Selection:
+ + + + +
EXTINCTION REBELLION ACTIVIST 1: Conscientious protection, this is what it looks like.
EXTINCTION REBELLION ACTIVIST 2: We’re very concerned about the state the Earth is in, the seriousness of things. You know, we’re leading the world to 3 degrees centigrade. Well, that’s way outside the range that human development has known. Enormous unknown dangers.
EXTINCTION REBELLION ACTIVIST 3: Tell the truth! Everybody needs to know what’s coming! We need to prepare for what’s coming!Everybody needs to know! They need to wake up!
EXTINCTION REBELLION ACTIVIST 4: I only got arrested for the first time two days ago, and now I’m doing it again, to basically become disobedient with the system as a result of our impending danger.
EXTINCTION REBELLION ACTIVIST 5: The government is criminally complacent in the mass murder of all life on this planet! And I will not be silent!
AMY GOODMAN: Those are members of Extinction Rebellion, a movement taking radical action to combat the climate crisis. It started in the United Kingdom just six months ago, has now spread to at least 35 countries. Extinction Rebellion is demanding governments commit to legally binding measures to slash consumption, reduce carbon emissions to net zero by 2025.
We’re joined right now by Extinction Rebellion activist Liam Geary Baulch. He just participated in the action here at the U.N. climate summit, not far from the Democracy Now! set.
It’s great to have you with us, Liam.
LIAM GEARY BAULCH: Thank you for having me.
AMY GOODMAN: You know, even using words like “global warming” or “climate change”—
LIAM GEARY BAULCH: Yeah.
AMY GOODMAN: —people feel, does not convey the urgency of this issue. You all have decided to use the term “extinction.” Extinction Rebellion is your group. Talk about what you’re doing.
LIAM GEARY BAULCH: Yeah. So, we have been talking to people about the real science that we’re seeing now, not in an alarmist way, but in a realistic way. We are now facing what could be the next mass extinction. We’re already grieving over the lives lost, both human and otherwise, to climate change. And we’re seeing and talking to people about the fact that we might now be facing human extinction. And so we’re asking people to face that grief and feel that emotional response to this crisis, what we’re calling an emergency crisis—we want to shift the language to that emergency crisis—and to respond to that and move through that into action.
+ + + + +
Instructions:
1 > Rename "urgency" to "gravity" in the Extinction Rebellion interview and write out the passage, beginning at the words "AMY GOODMAN: You" and stopping after "what you’re doing.".
2 > Retype the records below line for line, keeping every character as it appears, but leave the pictures out.

Source records:
+ + + + +
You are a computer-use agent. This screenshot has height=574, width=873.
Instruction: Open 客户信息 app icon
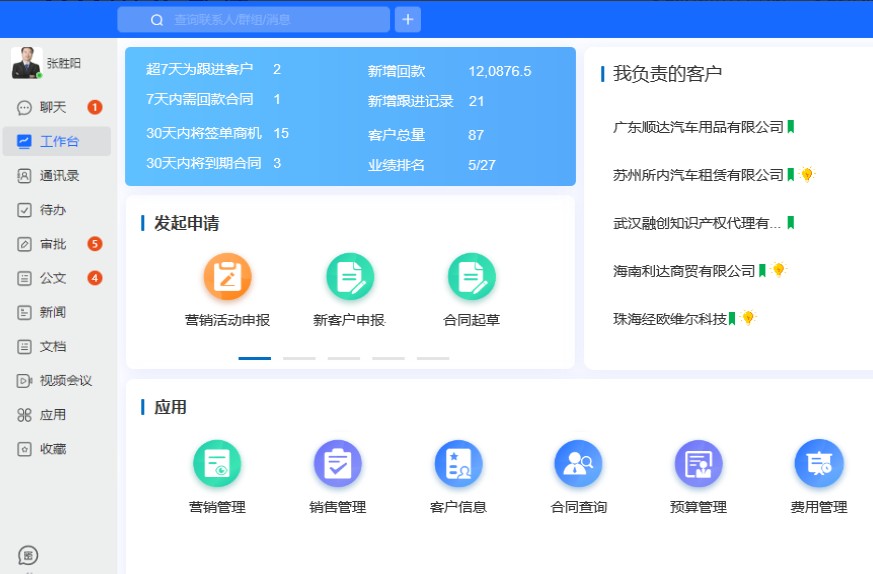coord(458,464)
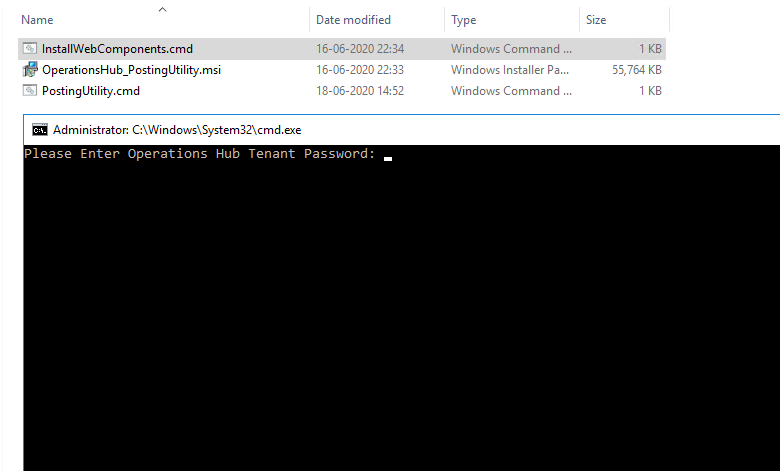Screen dimensions: 780x471
Task: Select the PostingUtility.cmd file icon
Action: [30, 91]
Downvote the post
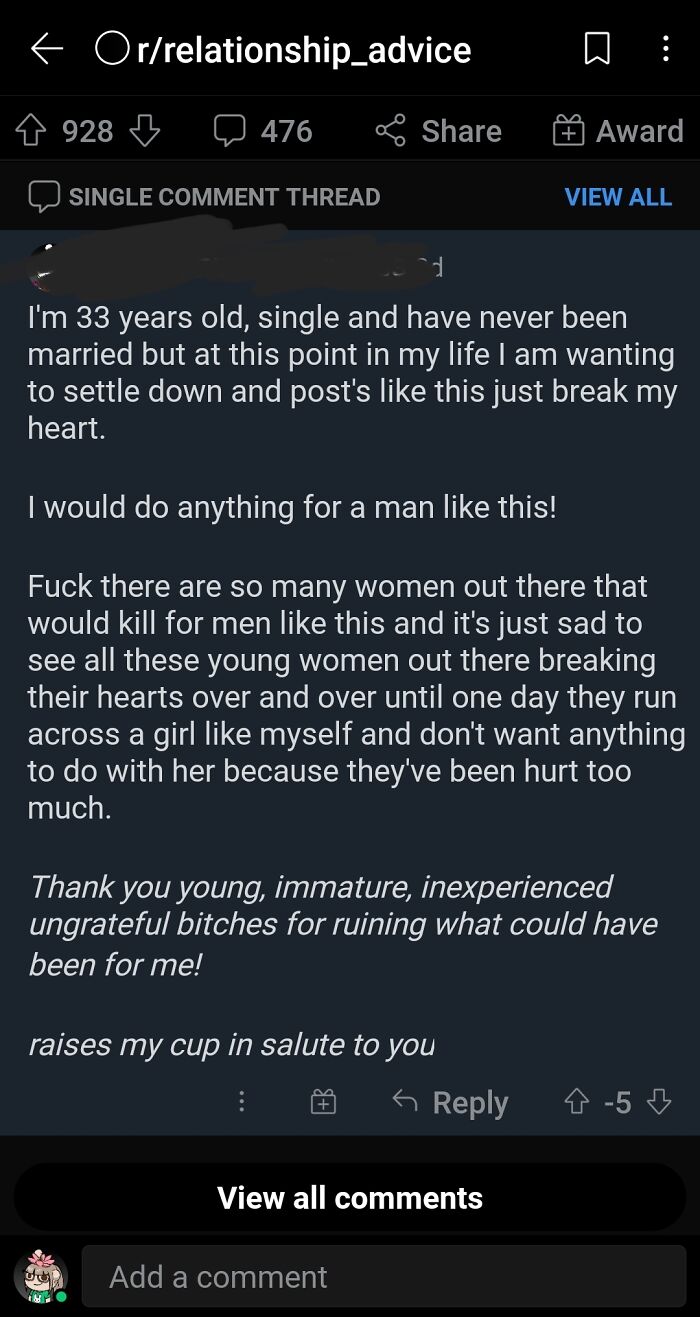 point(146,133)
+ + + + +
Solutions for each task:
1 >
AMY GOODMAN: You know, even using words like “global warming” or “climate change”—
LIAM GEARY BAULCH: Yeah.
AMY GOODMAN: —people feel, does not convey the gravity of this issue. You all have decided to use the term “extinction.” Extinction Rebellion is your group. Talk about what you’re doing.

2 >
You are a computer-use agent. This screenshot has height=574, width=873.
Instruction: Open 客户信息 app icon
coord(458,464)
Screen dimensions: 780x471
Task: Select the PostingUtility.cmd file icon
Action: [30, 91]
Downvote the post
 point(146,133)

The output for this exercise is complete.